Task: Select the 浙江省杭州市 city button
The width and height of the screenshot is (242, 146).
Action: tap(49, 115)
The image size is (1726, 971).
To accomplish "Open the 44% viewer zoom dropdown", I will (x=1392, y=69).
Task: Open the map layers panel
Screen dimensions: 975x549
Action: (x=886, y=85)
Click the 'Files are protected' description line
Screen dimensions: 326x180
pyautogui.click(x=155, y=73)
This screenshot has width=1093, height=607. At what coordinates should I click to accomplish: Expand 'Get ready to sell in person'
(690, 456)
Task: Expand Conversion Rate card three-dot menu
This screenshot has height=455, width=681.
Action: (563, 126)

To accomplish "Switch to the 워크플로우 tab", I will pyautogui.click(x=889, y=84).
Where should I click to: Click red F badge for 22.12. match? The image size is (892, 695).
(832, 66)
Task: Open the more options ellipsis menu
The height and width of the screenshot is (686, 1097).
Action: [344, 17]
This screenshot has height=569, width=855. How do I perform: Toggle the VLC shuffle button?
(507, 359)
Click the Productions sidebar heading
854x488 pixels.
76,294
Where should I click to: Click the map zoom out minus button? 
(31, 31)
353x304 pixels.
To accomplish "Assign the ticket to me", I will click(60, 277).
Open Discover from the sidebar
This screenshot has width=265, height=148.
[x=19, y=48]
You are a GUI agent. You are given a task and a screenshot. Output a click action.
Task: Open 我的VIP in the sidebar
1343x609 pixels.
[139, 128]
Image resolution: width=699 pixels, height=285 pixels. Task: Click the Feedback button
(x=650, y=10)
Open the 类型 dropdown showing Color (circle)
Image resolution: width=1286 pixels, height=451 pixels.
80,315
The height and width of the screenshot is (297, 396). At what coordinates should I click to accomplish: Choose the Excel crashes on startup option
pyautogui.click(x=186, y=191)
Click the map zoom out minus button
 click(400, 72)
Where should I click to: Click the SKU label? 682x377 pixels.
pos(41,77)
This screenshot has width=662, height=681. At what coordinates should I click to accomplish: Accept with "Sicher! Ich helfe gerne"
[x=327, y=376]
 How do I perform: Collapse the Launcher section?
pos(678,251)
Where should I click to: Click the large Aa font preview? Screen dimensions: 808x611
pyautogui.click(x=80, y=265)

Task details:
Update the items above by changing every "minus button" to "minus icon" and leaving everything else unchanged.

Final result:
Task: Select the 浙江省杭州市 city button
The width and height of the screenshot is (242, 146).
Action: tap(49, 115)
The image size is (1726, 971).
To accomplish "Open the 44% viewer zoom dropdown", I will (x=1392, y=69).
Task: Open the map layers panel
Screen dimensions: 975x549
Action: (x=886, y=85)
Click the 'Files are protected' description line
Screen dimensions: 326x180
pyautogui.click(x=155, y=73)
This screenshot has width=1093, height=607. At what coordinates should I click to accomplish: Expand 'Get ready to sell in person'
(690, 456)
Task: Expand Conversion Rate card three-dot menu
This screenshot has height=455, width=681.
Action: (563, 126)

To accomplish "Switch to the 워크플로우 tab", I will pyautogui.click(x=889, y=84).
Where should I click to: Click red F badge for 22.12. match? The image size is (892, 695).
(832, 66)
Task: Open the more options ellipsis menu
The height and width of the screenshot is (686, 1097).
Action: [344, 17]
This screenshot has height=569, width=855. How do I perform: Toggle the VLC shuffle button?
(507, 359)
Click the Productions sidebar heading
854x488 pixels.
76,294
Where should I click to: Click the map zoom out minus icon? 
(31, 31)
353x304 pixels.
To accomplish "Assign the ticket to me", I will click(60, 277).
Open Discover from the sidebar
This screenshot has width=265, height=148.
[x=19, y=48]
You are a GUI agent. You are given a task and a screenshot. Output a click action.
Task: Open 我的VIP in the sidebar
1343x609 pixels.
[139, 128]
Image resolution: width=699 pixels, height=285 pixels. Task: Click the Feedback button
(x=650, y=10)
Open the 类型 dropdown showing Color (circle)
Image resolution: width=1286 pixels, height=451 pixels.
80,315
The height and width of the screenshot is (297, 396). At what coordinates should I click to accomplish: Choose the Excel crashes on startup option
pyautogui.click(x=186, y=191)
Click the map zoom out minus icon
 click(400, 72)
Where should I click to: Click the SKU label? 682x377 pixels.
pos(41,77)
This screenshot has width=662, height=681. At what coordinates should I click to accomplish: Accept with "Sicher! Ich helfe gerne"
[x=327, y=376]
 How do I perform: Collapse the Launcher section?
pos(678,251)
Where should I click to: Click the large Aa font preview? Screen dimensions: 808x611
pyautogui.click(x=80, y=265)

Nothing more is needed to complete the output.